Messiah for Kashi’s abandoned and sick
VARANASI: Unable to withstand the humiliation by his children, a 61-year-old has now become a helping hand for lawaris, or abandoned and sick, in the Holy city. The man arrived in Kashi from Vishakhapatnam in 2015 and now drives an ambulance for free to help the needy people in the entire district.
Bishwanath Mukherjee was born and brought up in Kolkata. An alumnus of St Xavier’s College, he remembers the heart-wrenching afternoon that changed his life.
“Soon after shifting to Vizag (Vishakhapatnam) with his family having a son, his wife and a grand daughter, I was abused verbally. One day I was sitting at home when my daughter-in-law threw scalding water on me. Looking at the silence of my son over the issue, I left home,” said Bishwanath, tears filled his eyes of his creased face.

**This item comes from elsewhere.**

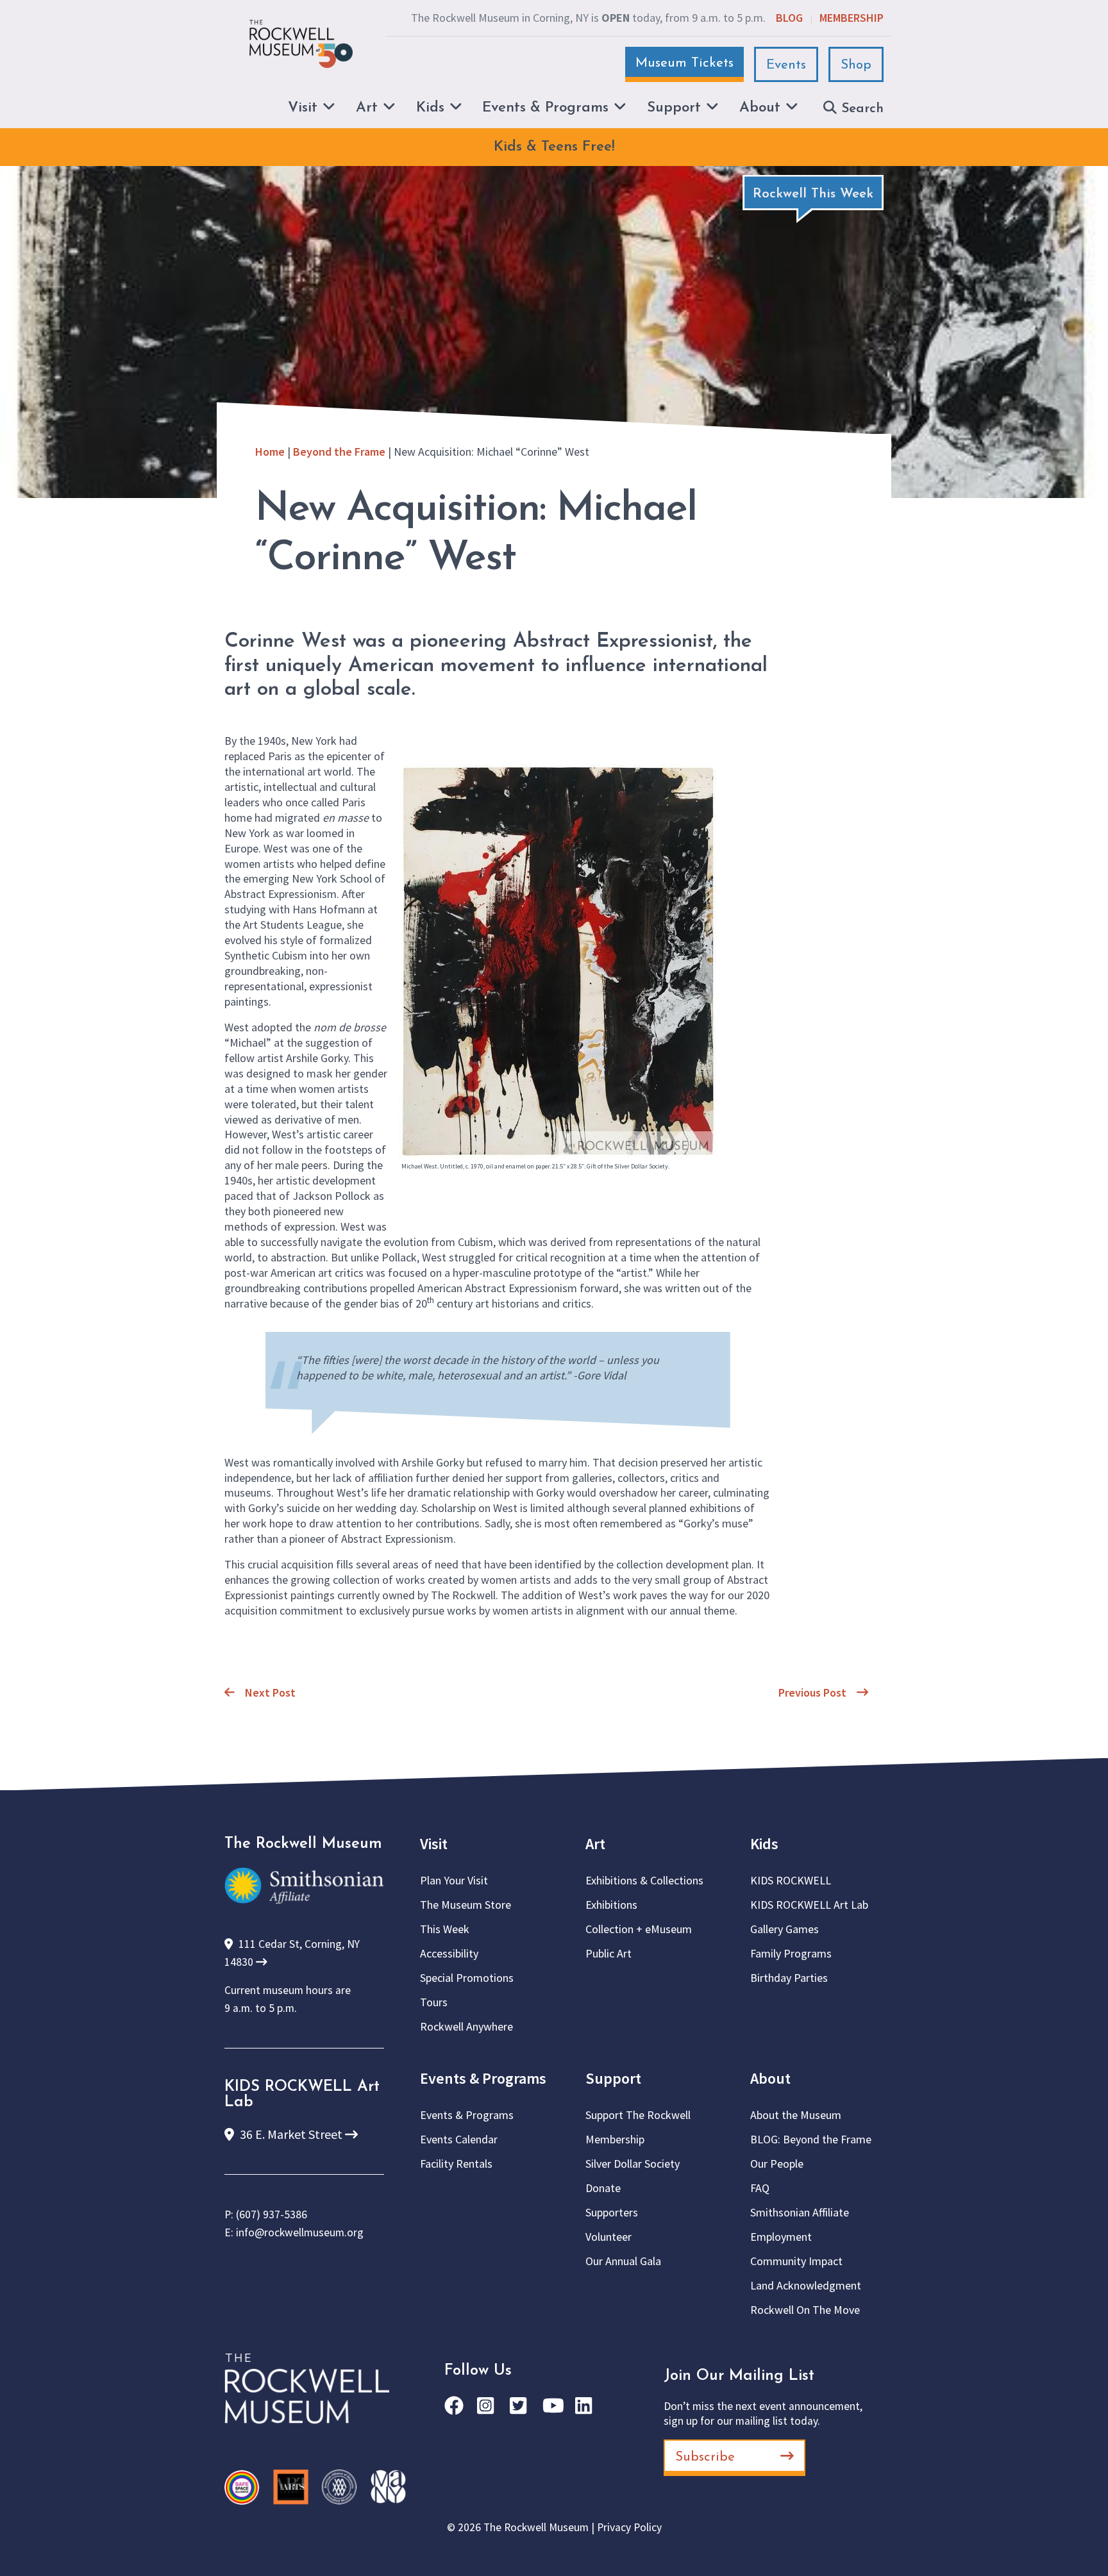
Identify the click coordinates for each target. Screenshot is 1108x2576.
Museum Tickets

Heard a lot about the kindness of Kashi, he took the train and arrived here. “I had no place to live and one day was wandering on the road where I got into an accident. People admitted me to the divisional hospital. I was caught in the lime-green walls and forced to eat stale food when a women of Mother Teresa Ashram took me to their hermitage at Shivala,” he recalled .
At Shivala the old man met social worker NN Tiwari, CA by profession who visited them every Sunday. “I was lost in thought that how would I survive when Tiwari ji tapped on my back and asked: “Kaa Bhayal?” (What happened?). Unable to understand Hindi and Bhojpuri, I asked him: “What did you say?” Shocked with my language and accent, he listened to my story and took me to his place,” said Mukherjee.
After visiting his home, Muklherjee came to know about the social work of Tiwari and wished to help him. “Impressed by his inherent goodness and driving skills, I bought him an ambulance and a mobile. Since then, he is on day-night duty. Anyone who needs help to take any patient to hospital from any place, Bishwanathji is just a call away,” said NN Tiwari.
Picking and dropping four to five patients daily is the selfless service that the white-haired man renders.
“The society is full of forlorn people like me who have been abandoned by their children. All of them are my family. Whenever I find any such person, I try to help in the best possible manner. I take them to Ashrams where they may stay,” said Mukherjee.